Angel trembled, her whole body shaking with fear and rage.

“How about you, huh? You had to get fucking high to nut up and get the courage to even talk to me. So what the hell do you have to say for yourself?”

He couldn't even meet her eyes anymore.

“Well?! You had the nerve to press _ me _ about it! Say something!”

“I… don’t think I’m capable of loving anyone,” he said in a dry voice.

“That’s bullshit," she scoffed. "That's some lone-wolf cop-out shit so that you don't have to deal with anything."

He looked angry, now.

“It’s not! I never put anyone before myself. If we fell off a boat in the ocean and there was one life jacket, I'd let you drown. I'm not being cute. When the chips are down, no one's more important than me.”

Her face twisted up.

"I don't believe that. I think _ you _ need to believe it."

"Wishing I was someone different won't make it that way."

Both of their voices raised into a yell until they were both screaming at each other.

"I'm not wishing you were any way!

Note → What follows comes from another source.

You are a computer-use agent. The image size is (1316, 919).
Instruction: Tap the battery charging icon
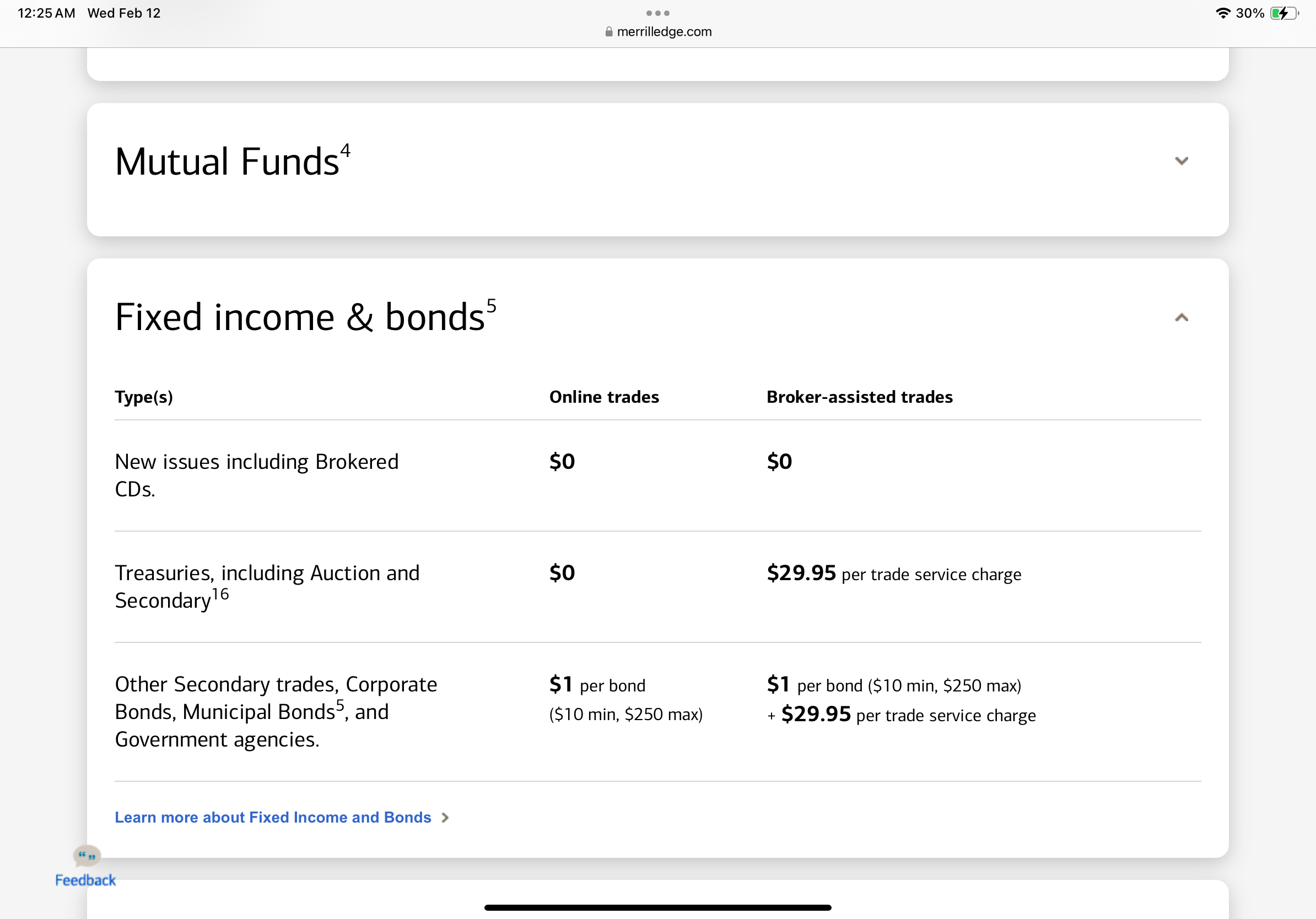coord(1283,13)
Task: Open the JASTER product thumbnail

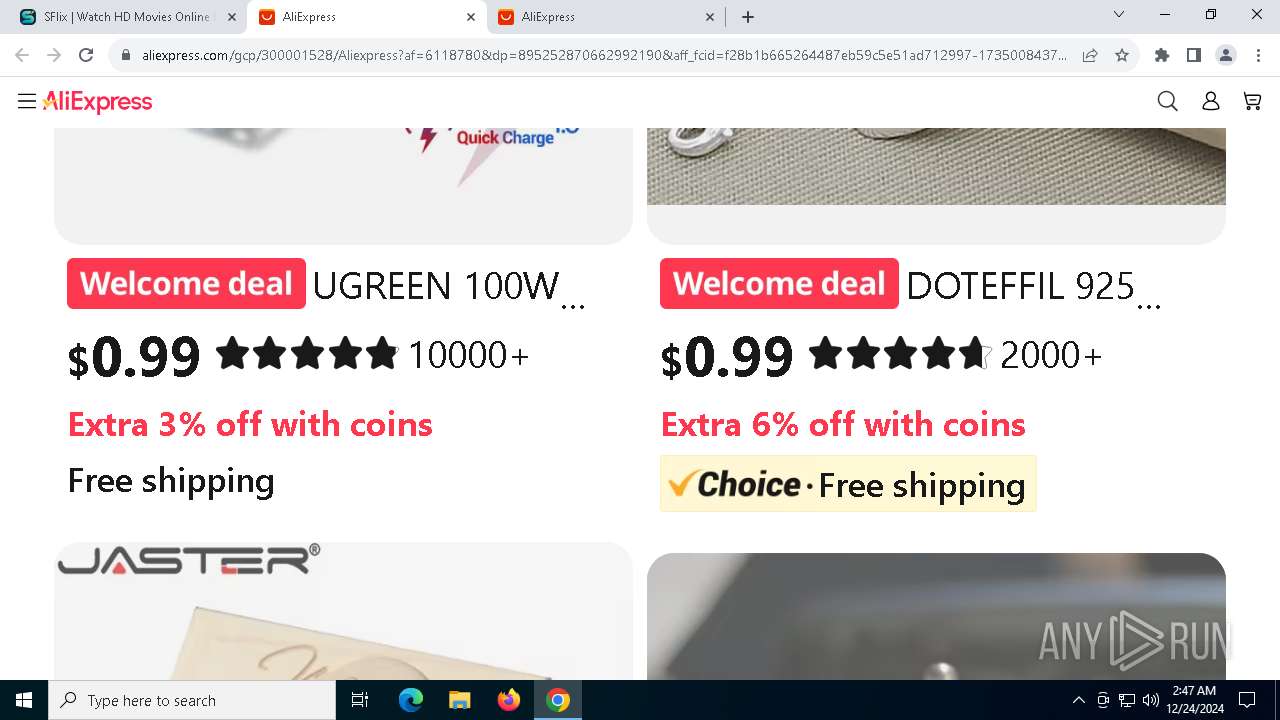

I didn't want _ any _ of this! I was just going to shut my mouth and leave it be. _ You _ came in here and did this!"

"You think you were keeping it a secret?"

"I was doing the best I could!"

"To what?"

"To _ not _ like you! I'm not an idiot! I never, ever thought I'd be with you! I'm not _ that _ delusional!"

She clenched her eyes shut and pressed her fingers to her temple, desperately trying to calm herself down. She let out a long breath, looking at the floor.

“I don’t… care if you love me back,” she said, quieter.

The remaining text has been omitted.